▶ [PROBLEM]: Exactly as written, copy every line from the one containing "Image resolution: width=909" through the end of the records, with the pictures left out.

▶ [WORKING DATA]:
----------

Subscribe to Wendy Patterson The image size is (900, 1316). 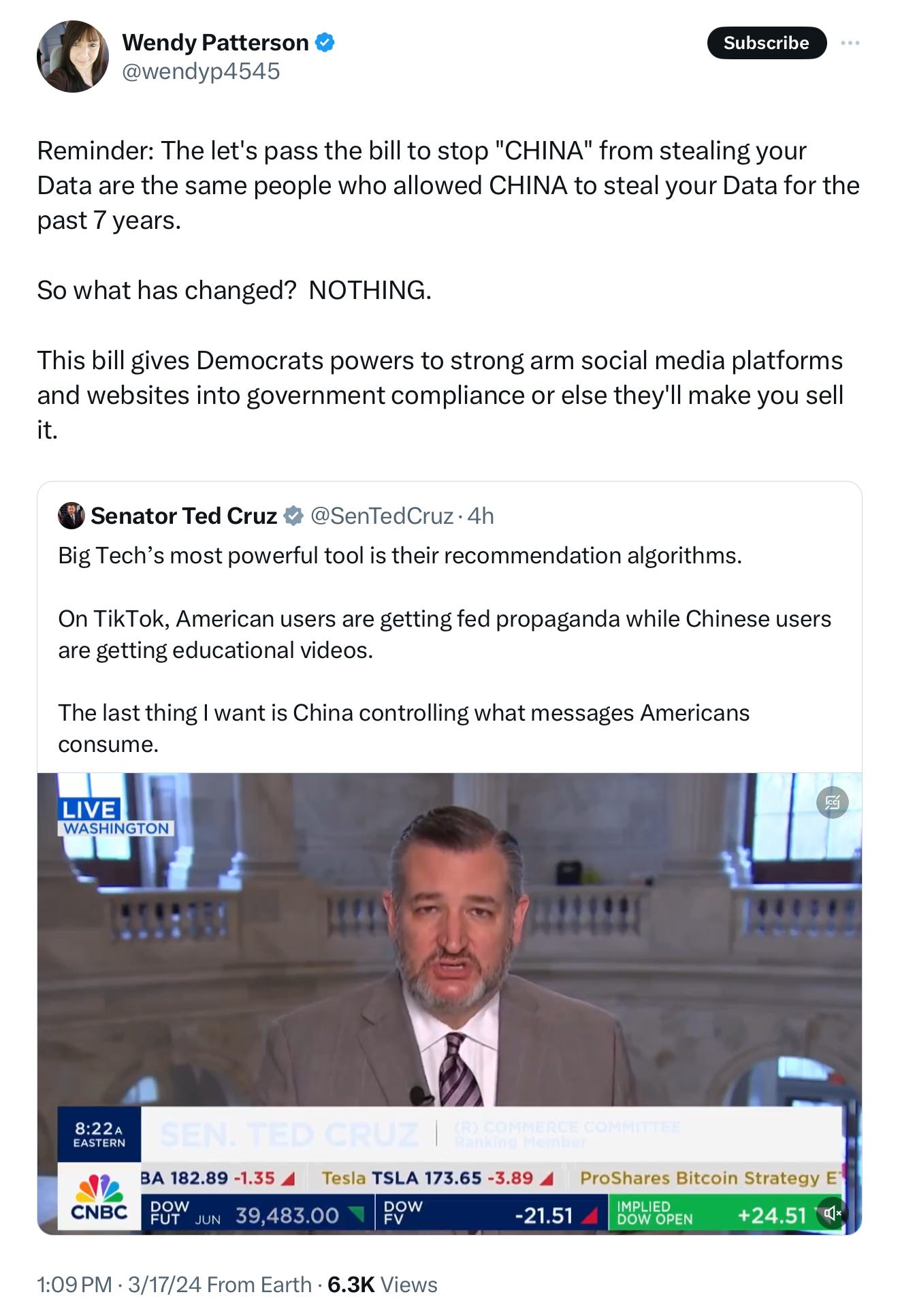767,43
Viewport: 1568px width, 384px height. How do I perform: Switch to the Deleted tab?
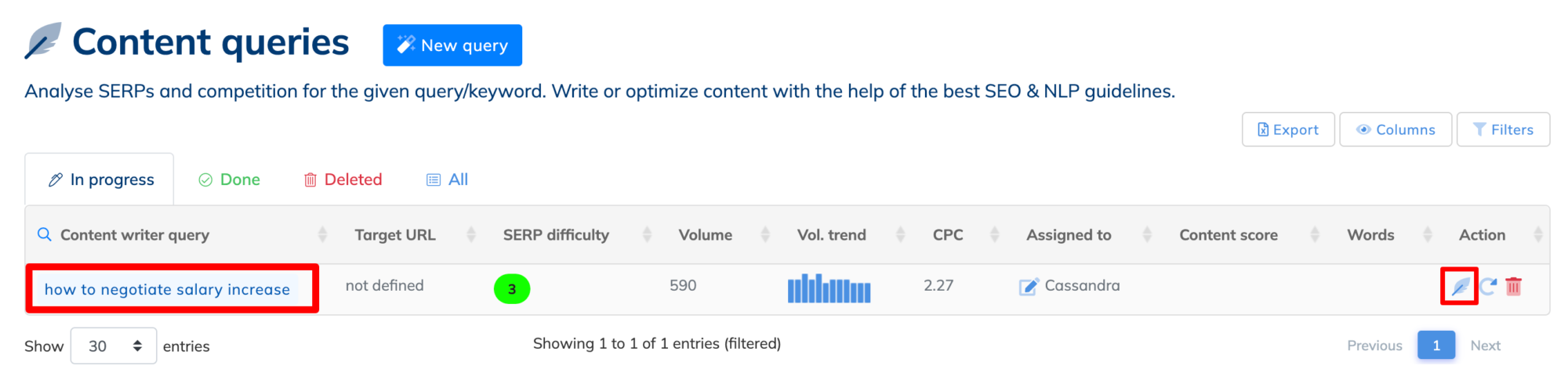click(x=343, y=179)
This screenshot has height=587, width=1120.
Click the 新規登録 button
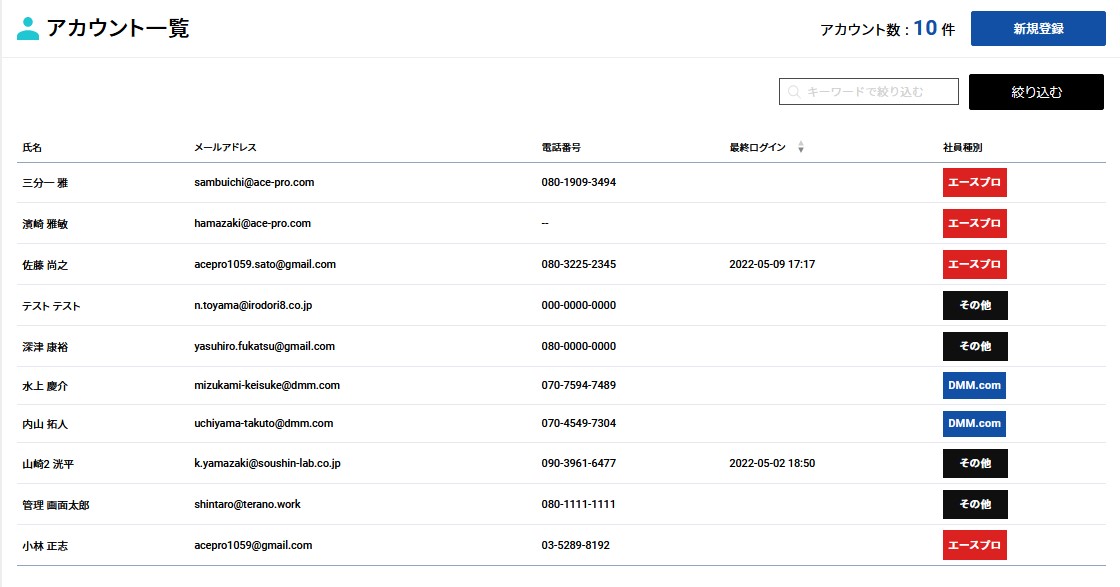point(1037,29)
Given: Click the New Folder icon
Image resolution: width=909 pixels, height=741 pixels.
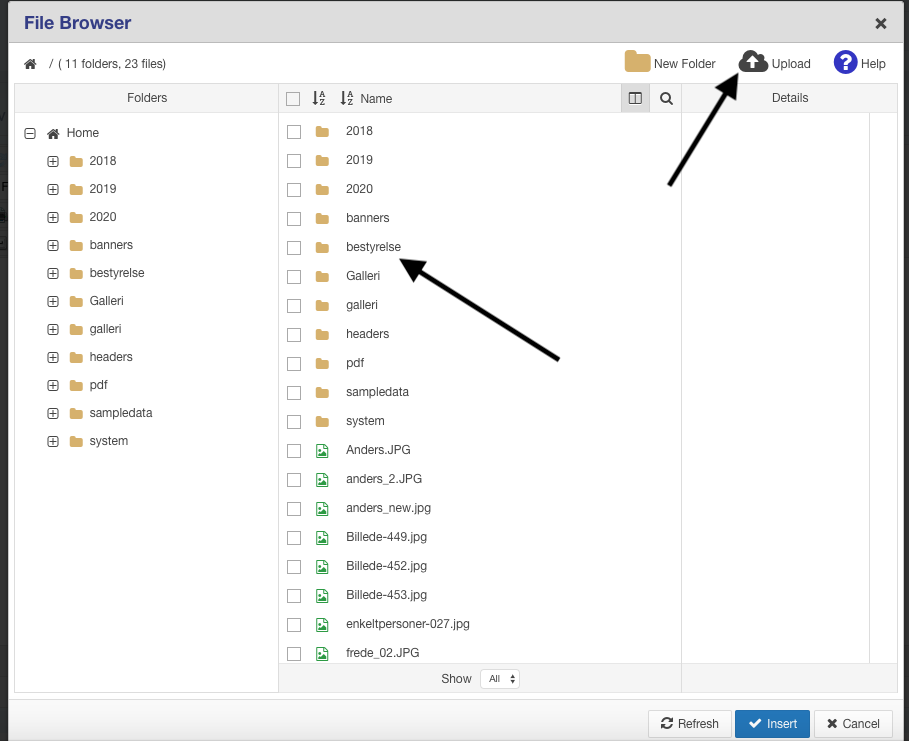Looking at the screenshot, I should 637,62.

----------

▶ [RESULT FOR THIS EXERCISE]:
Image resolution: width=909 pixels, height=741 pixels.
Looking at the screenshot, I should 637,62.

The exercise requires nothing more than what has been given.